Angélique and the King
- Author: Anne Golon & Serge Golon
- Original title: Angélique et le Roy
- Translator: Rita Barisse
- Language: French
- Series: Angélique
- Genre: Historical novel
- Publisher: Trévise & Colbert
- Publication date: 1959
- Publication place: France
- Media type: Print (hardback & paperback)
- Preceded by: Angélique, the Marquise of the Angels
- Followed by: Angélique and the Sultan

= Angélique and the King =

1959 novel by Anne Golon and Serge Golon

Angélique and the King (Angélique et le Roy) is a 1959 novel by Anne Golon and Serge Golon, the second novel in the Angélique series. It was inspired by the life of Suzanne de Rougé du Plessis-Bellière, known as the Marquise du Plessis-Bellière. The novel is set during the Franco-Dutch War (1672-1678).

Angélique's marriage to Jeoffrey de Peyrac is thought to parallel that of the daughter of Madame de Sévigné, Françoise-Marguerite de Sévigné to the Comte de Grignan.

There are some similarities between the career of Angélique's second husband, Philippe de Plessis du Bellière, and that of the historical Comte d'Artagnan, well-known through his fictionalized depiction in Alexandre Dumas's The Three Musketeers and its sequels.
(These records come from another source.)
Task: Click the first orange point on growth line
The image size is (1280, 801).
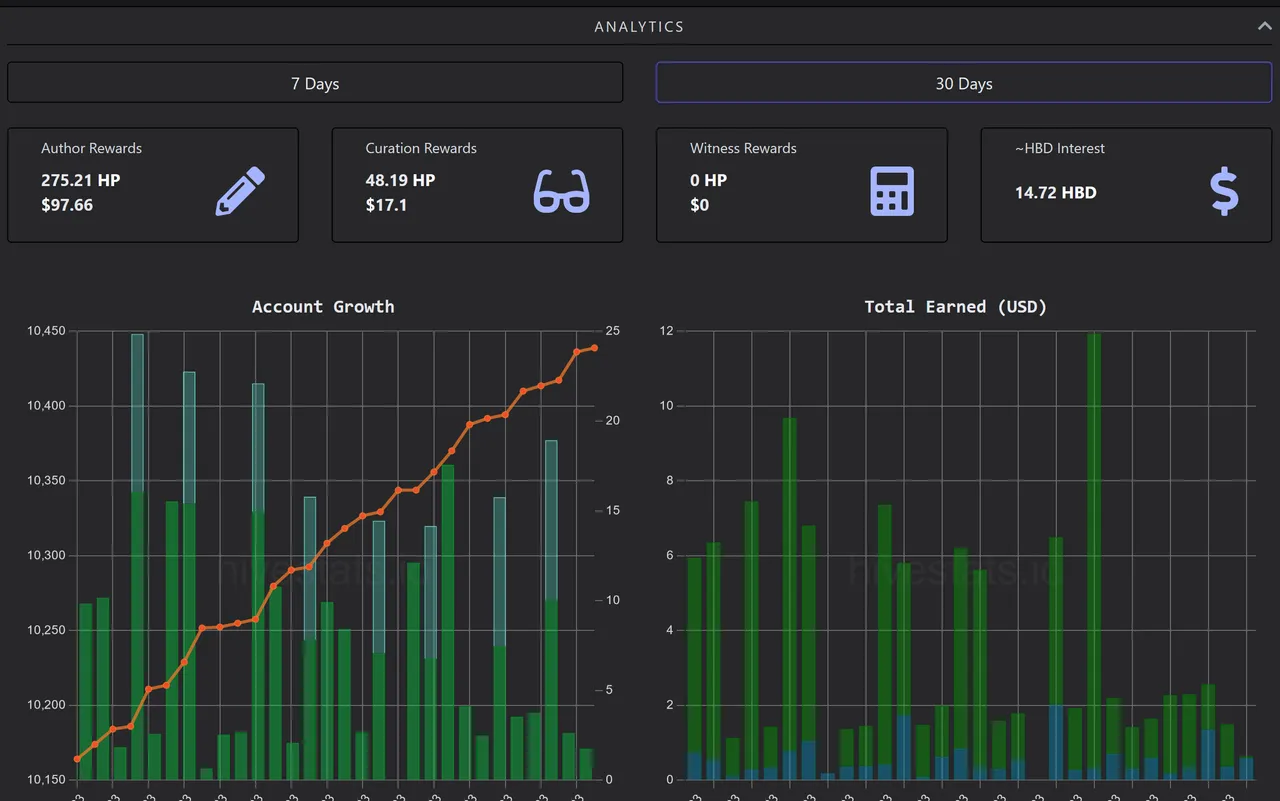Action: pos(77,759)
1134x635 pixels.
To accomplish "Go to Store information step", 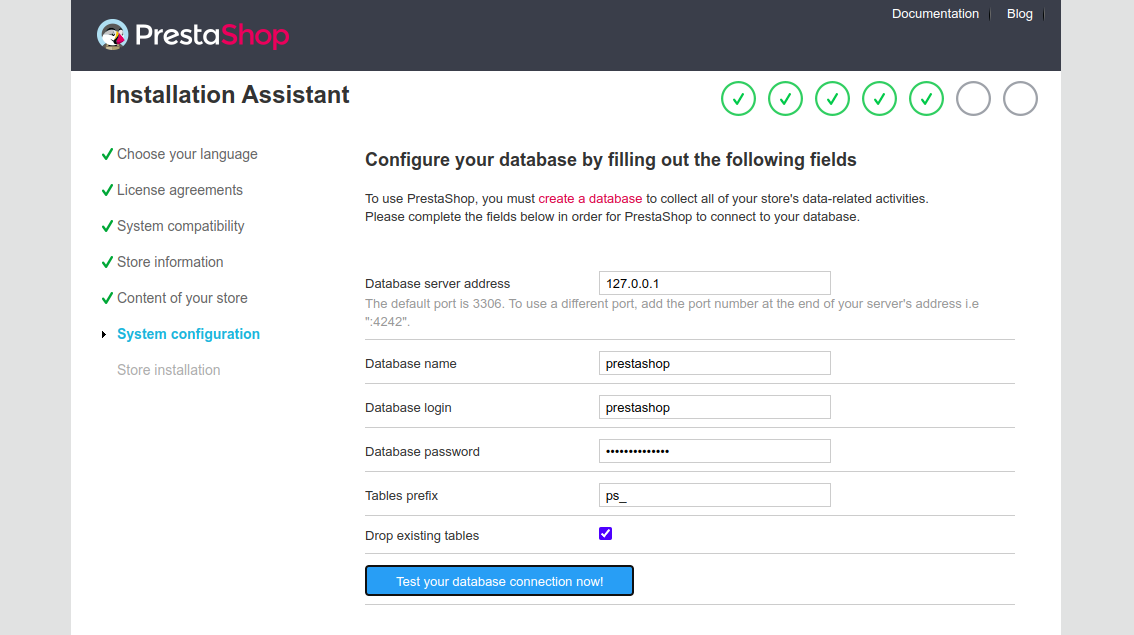I will [x=170, y=262].
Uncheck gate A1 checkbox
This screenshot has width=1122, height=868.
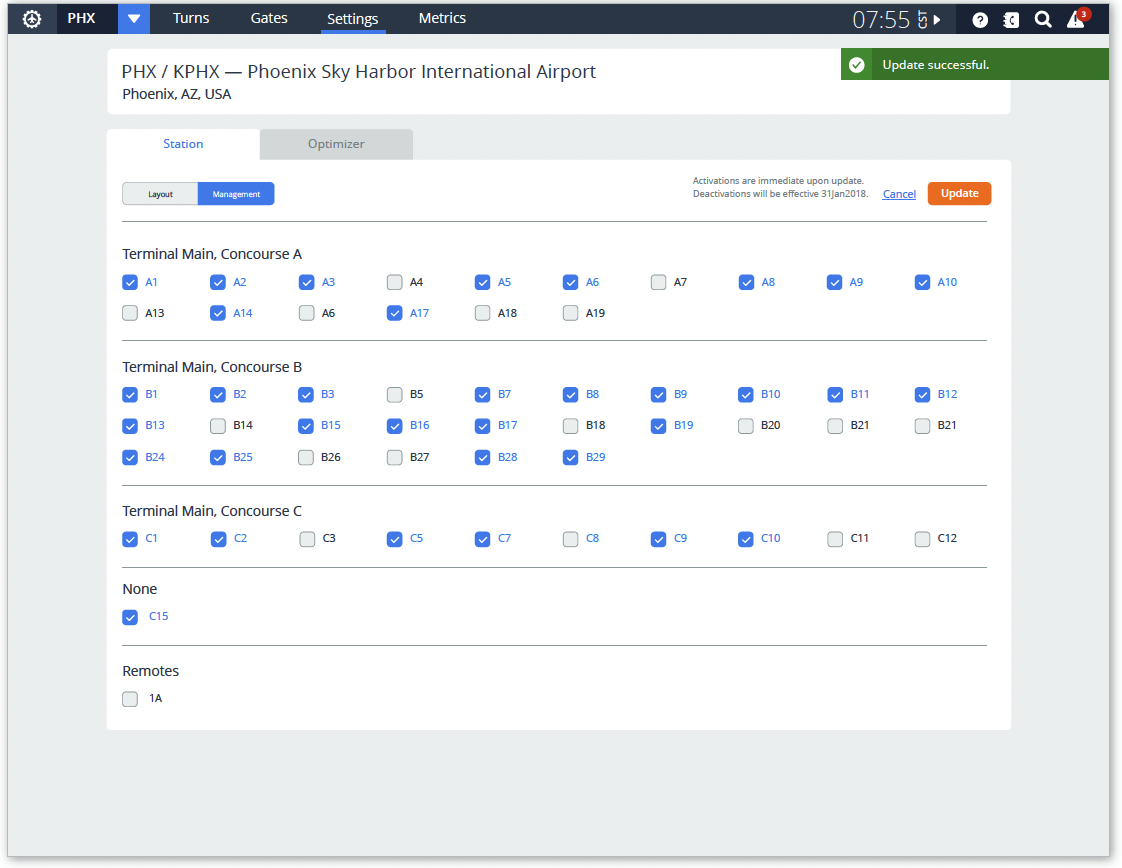[130, 282]
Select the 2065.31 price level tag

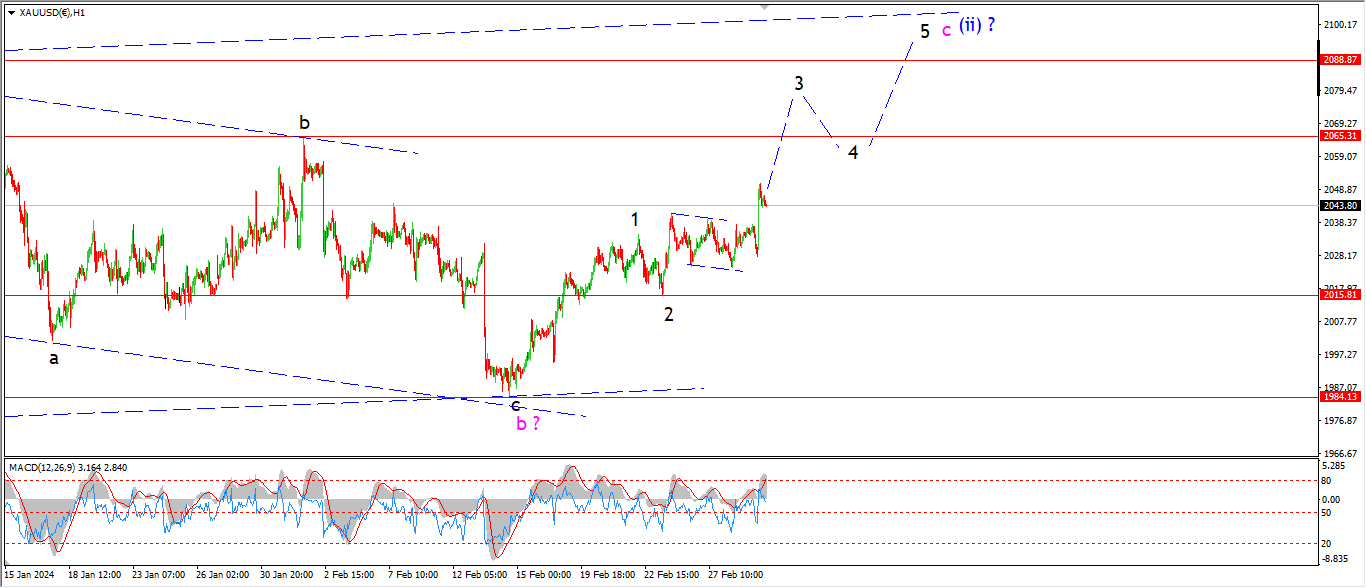pyautogui.click(x=1338, y=136)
In 1966, the book was adapted into a film titled Angelique and the King.

==Plot summary==
After many trials, Angelique finally takes her place in Louis XIV's court alongside her new husband, the Marshal of France, Philippe de Plessis du Bellière. She has many problems with her husband, who despises her for having blackmailed him into marriage. Eventually, she starts loving him (and vice versa) but he is killed in the king's war at the Low Countries. She earns the undivided attention of the king, and there are rumours that she may be his mistress. Her rival becomes Atenais de Montespan, the most recent favorite of the king, who plots against her. Angelique triumphs over her rival, and learns that her first husband, thought to be executed by the king himself, may still be alive. She resolves to find him at any cost.